▸ **The task**:
For each entry, repeat the text exactly and omit any picture it holds.

════════════════

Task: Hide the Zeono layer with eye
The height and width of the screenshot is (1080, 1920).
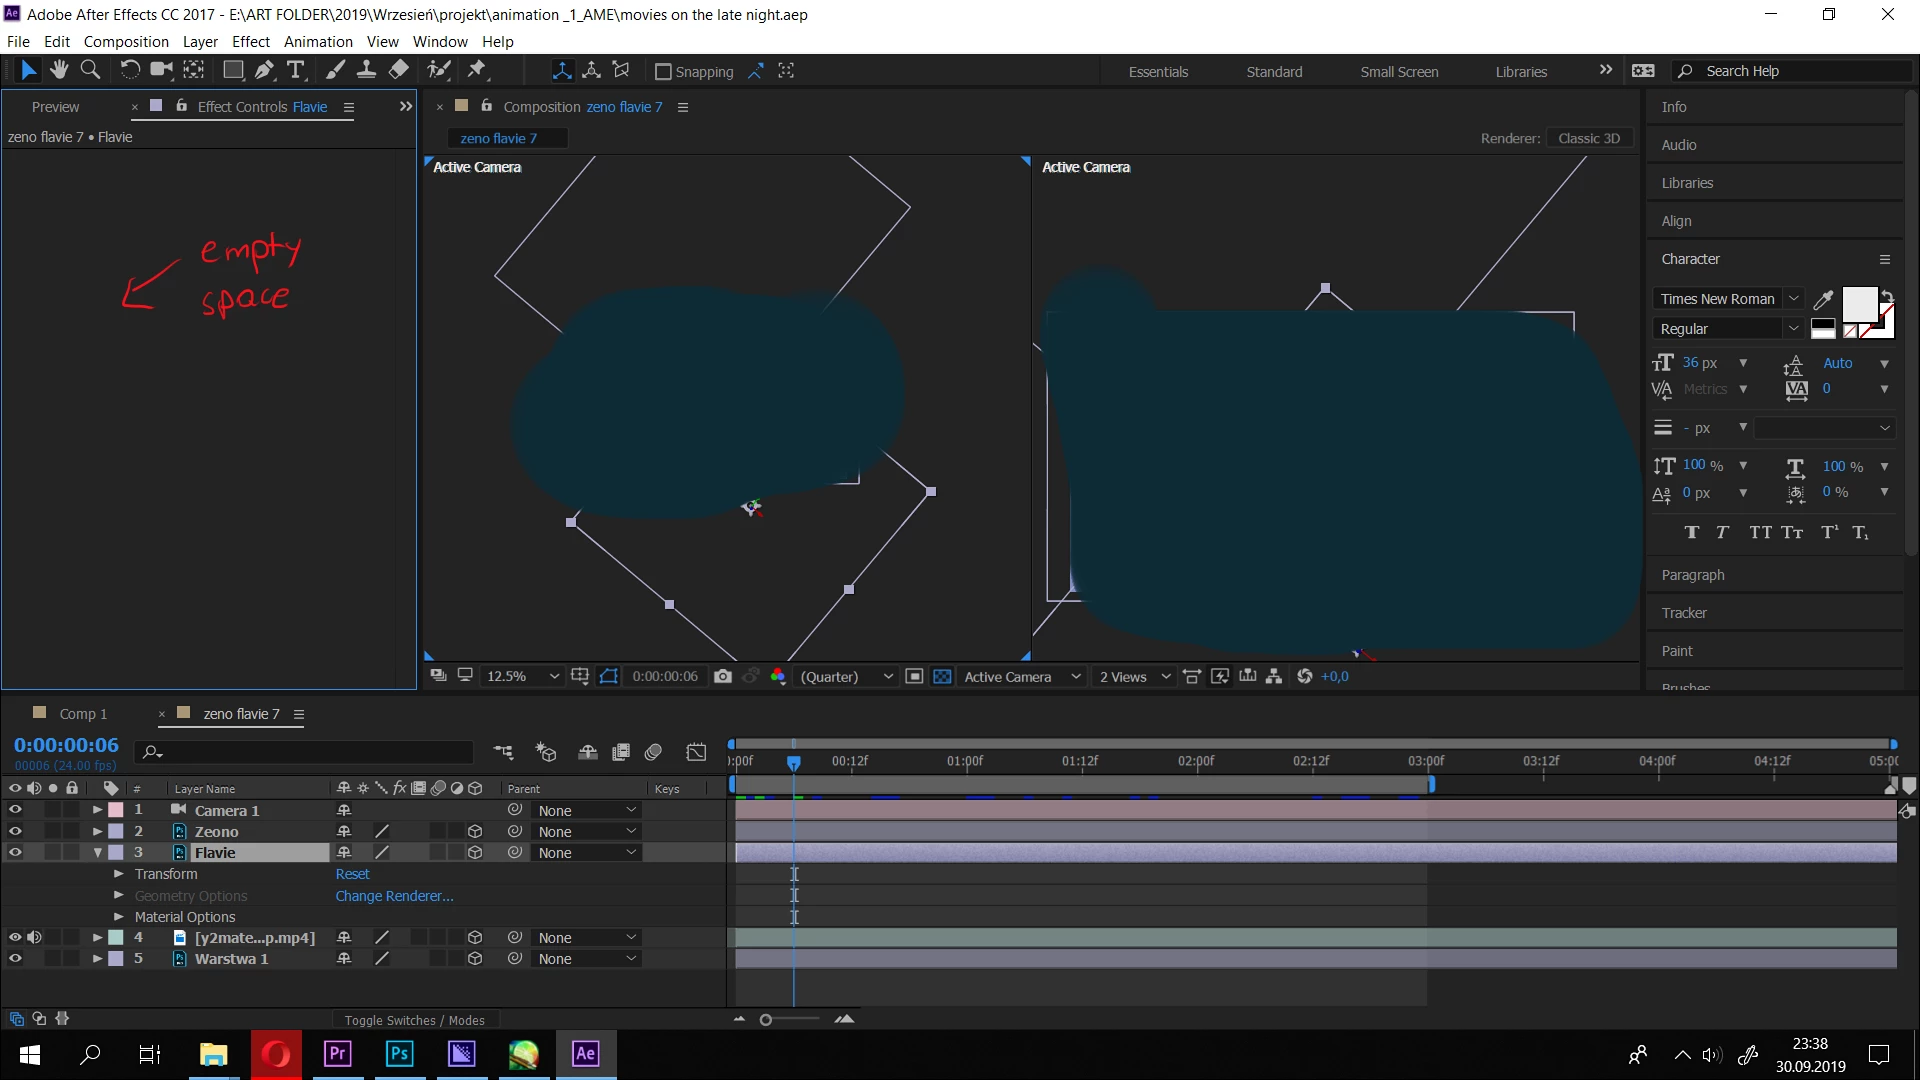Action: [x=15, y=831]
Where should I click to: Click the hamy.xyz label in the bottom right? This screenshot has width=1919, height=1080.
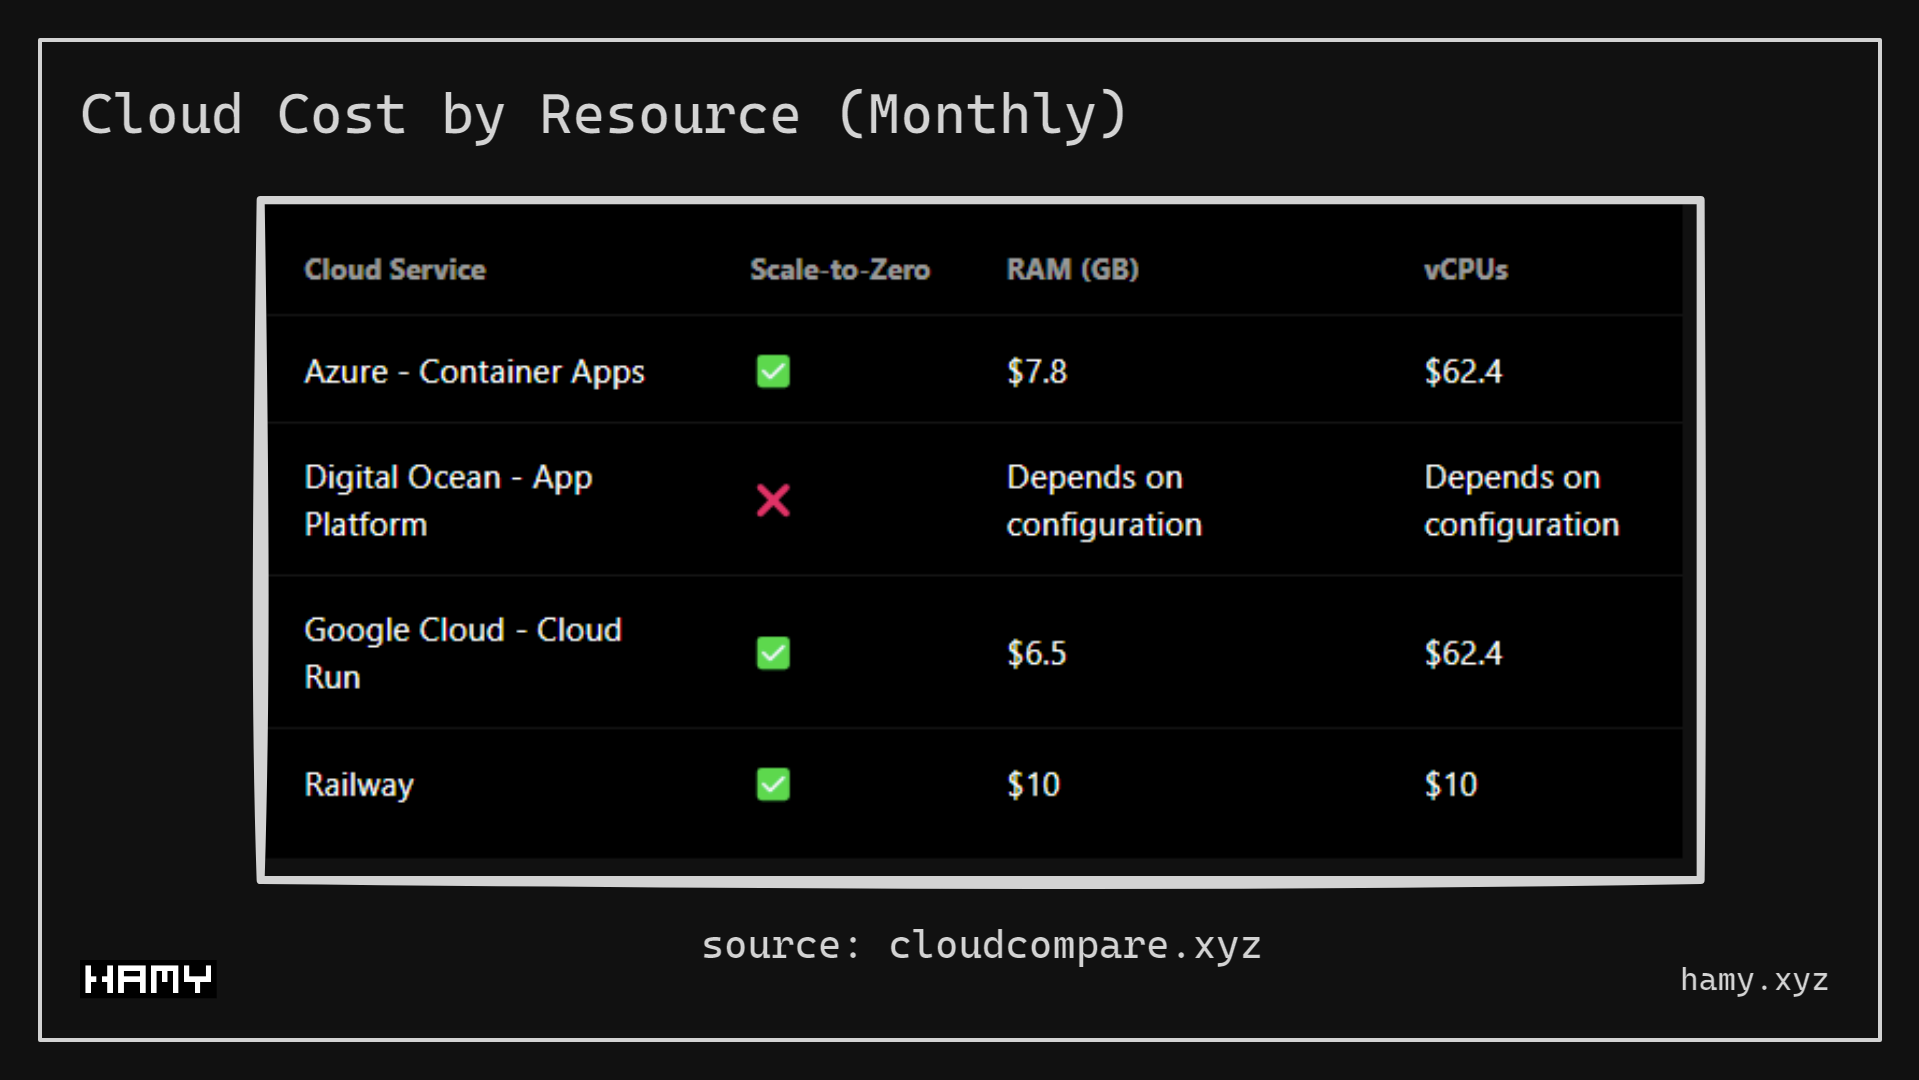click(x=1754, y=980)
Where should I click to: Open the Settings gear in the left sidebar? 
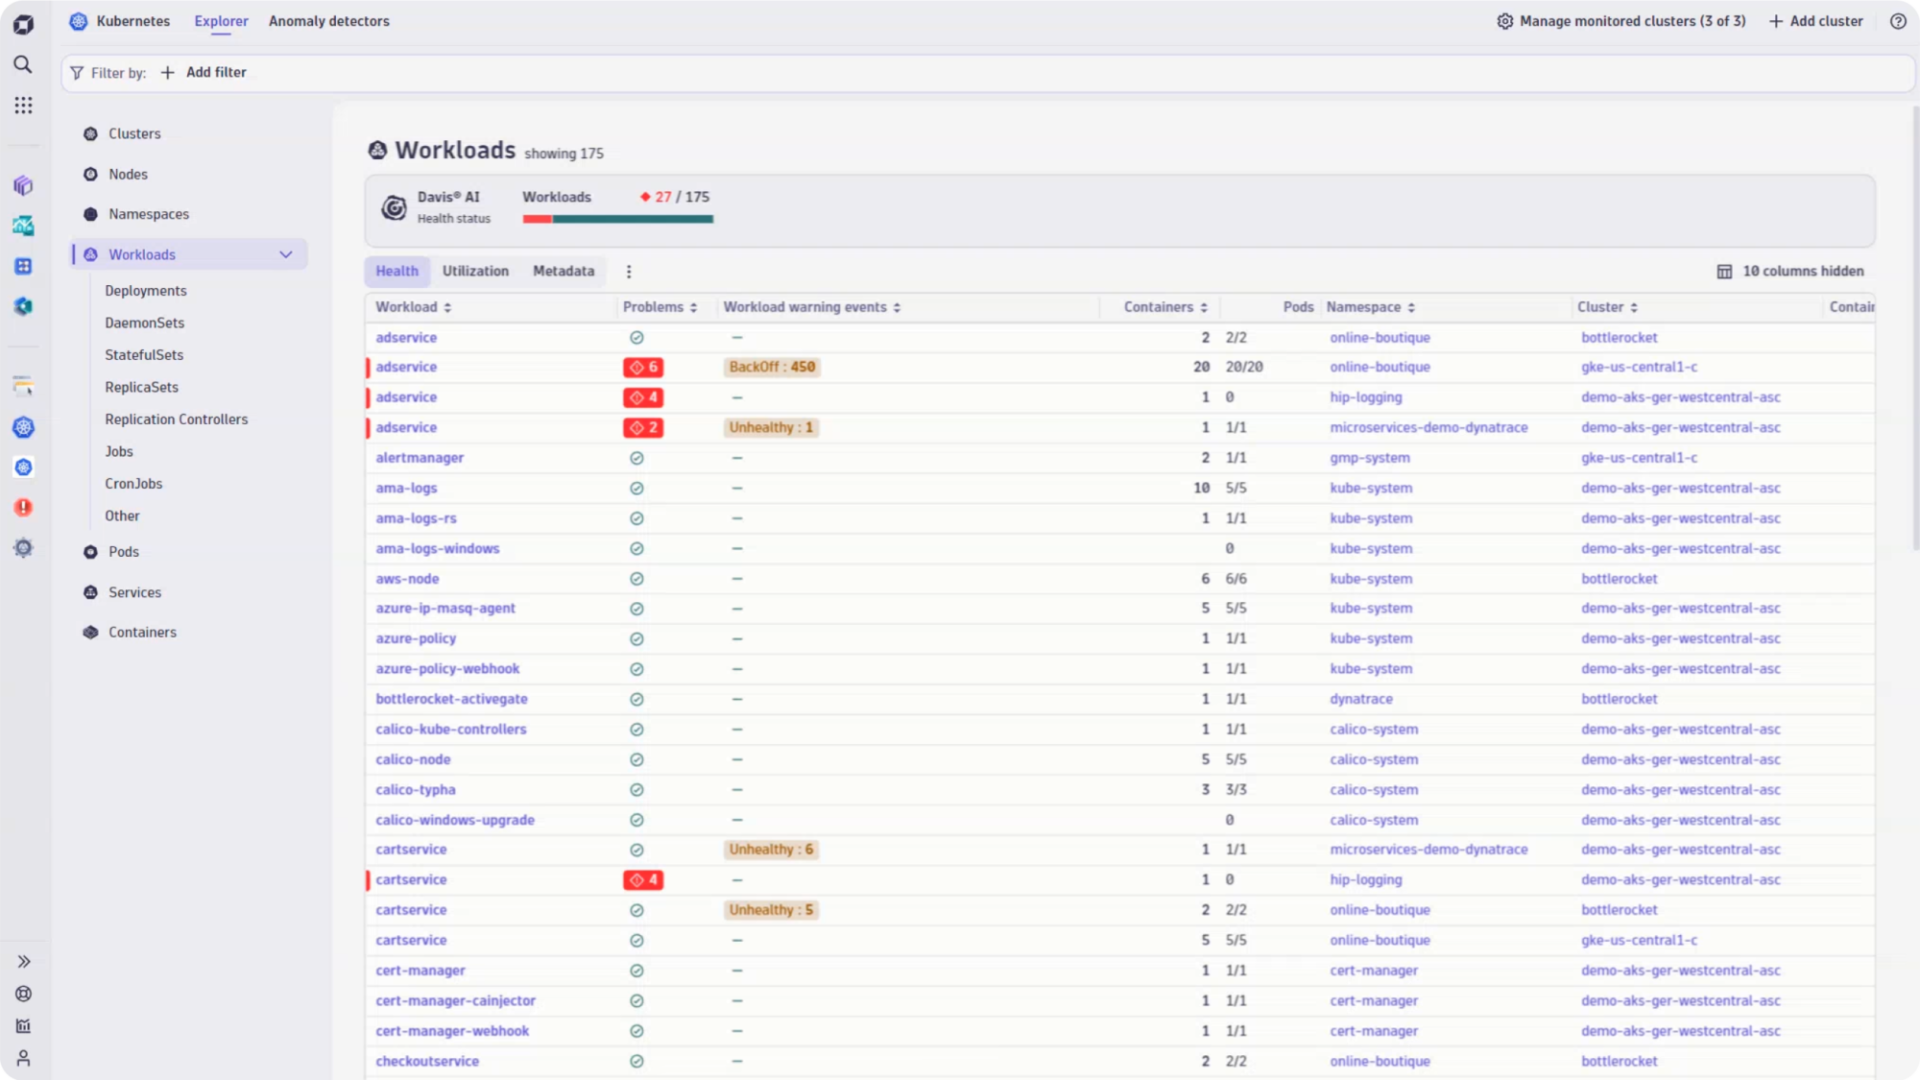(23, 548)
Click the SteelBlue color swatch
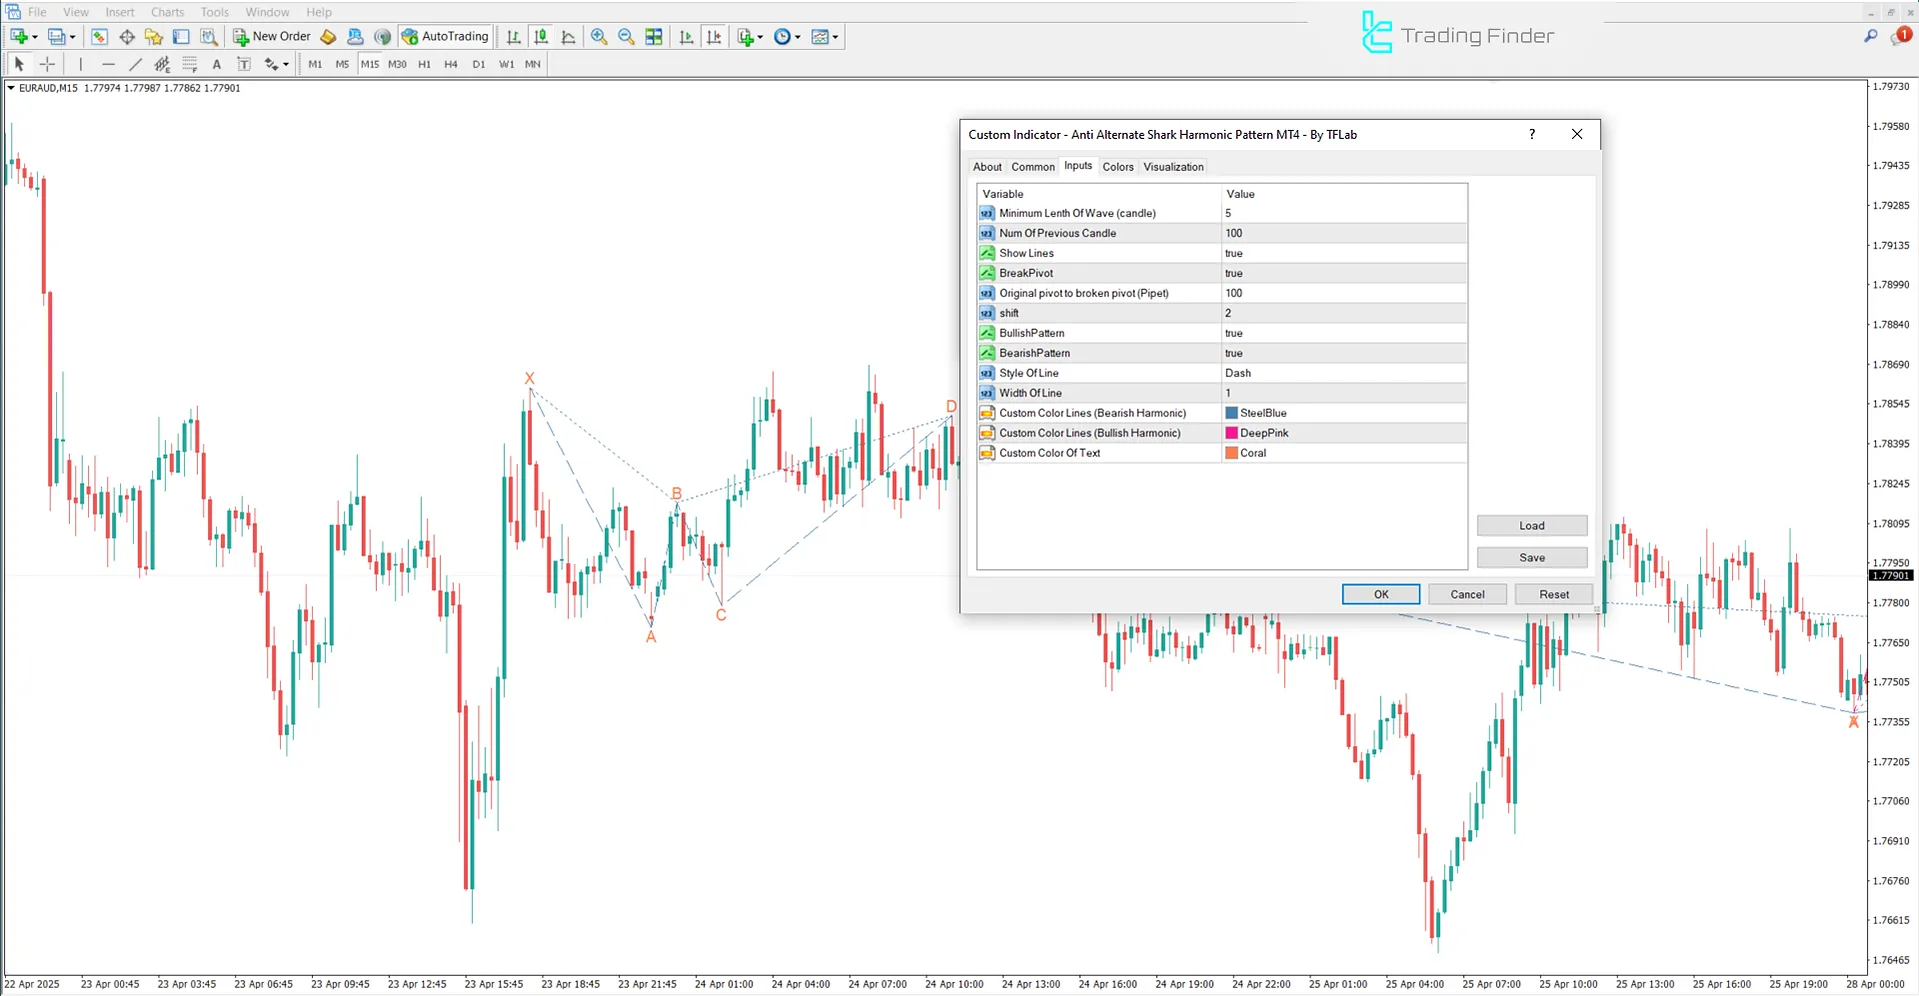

════════════════

▸ **Response**:
Task: Hide the Zeono layer with eye
The height and width of the screenshot is (1080, 1920).
Action: [x=15, y=831]
Where should I click to: Click the hamy.xyz label in the bottom right? This screenshot has width=1919, height=1080.
click(x=1754, y=980)
Where should I click to: Open the Settings gear in the left sidebar? 
(23, 548)
Click the SteelBlue color swatch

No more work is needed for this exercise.